— TASKS TO PERFORM —
1 > Answer these questions from the case note on continuity of employment:
(a) For how long must an employee be employed under a continuous contract before being made redundant to be entitled to statutory severance pay?
(b) How long a break did the Restaurant require Mr Wong to take before he started work under the Second Contract?
(c) Which court agreed with the Labour Tribunal's decision?
2 > Retype the case note on continuity of employment, word for word, from "The Employment Ordinance provides" to "statutory severance pay.".

— SUPPLIED PASSAGE —

8 January 2007
In the second of such cases this year, the Court of Appeal in Wong Man Sum v Wonderland Seafood Restaurant has held that a break of more than 2 weeks between two employment contracts is sufficient to break the continuity of employment for the purposes of the Employment Ordinance.
The Employment Ordinance provides that an employee who has been employed under a continuous contract for a period of not less than 24 months (before he is made redundant) is entitled to statutory severance pay.
In order to avoid paying the severance payment many industries in Hong Kong have adopted a method which precludes the operation of the section. This is done by way of a series of fixed term contracts of employment of less than 24 months. The employee is required to take a short break before taking up a new fixed term contract.
The case of Wong Man Sum v Wonderland Seafood Restaurant illustrates how it works. Mr Wong entered into an 18 month fixed term employment contract with Wonderland Seafood Restaurant (the "First Contract"). At the end of the First Contract, Mr Wong was required by the Restaurant to take a break of 2 weeks before he commenced work under a second 18-month contract with the Restaurant (the "Second Contract").
Mr Wong was dismissed during the Second Contract.
Mr Wong succeeded in a claim for wrongful dismissal in the Labour Tribunal who held that he was entitled to be treated as if he had been made redundant. The Tribunal awarded severance payment to Mr Wong calculated on the basis of his entire period of service with the Restaurant (i.e. the period under both the First Contract and the Second Contract).
The Court of First Instance agreed with the Tribunal's decision.
The Restaurant appealed to the Court of Appeal.
The courts have sought to overcome this artificial device of breaking continuity of employment by means of the concept of 'global', or 'umbrella' contracts where a series of contracts are treated as a single contract so that even though an employee may be required to take a break between each employment, he is nonetheless treated as if he is still being employed during the break. But as recent cases have shown this concept really depends on something said or done by the employer such as to show that the parties regarded the employment relationship as continuing despite the termination of the contract of employment. A settled expectation that the employee would return to his old job after a short break is insufficient. In other words there must be evidence of mutual arrangement of the parties which recognise the continuous employment of the employee despite his absence from work. This is often hard to prove.

— DATA BELOW —
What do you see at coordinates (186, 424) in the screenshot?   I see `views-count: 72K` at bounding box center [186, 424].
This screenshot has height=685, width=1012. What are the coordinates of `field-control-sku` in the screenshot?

— SOLVED PROBLEMS —
1 >
(a) Not less than 24 months.
(b) 2 weeks.
(c) The Court of First Instance.

2 >
The Employment Ordinance provides that an employee who has been employed under a continuous contract for a period of not less than 24 months (before he is made redundant) is entitled to statutory severance pay.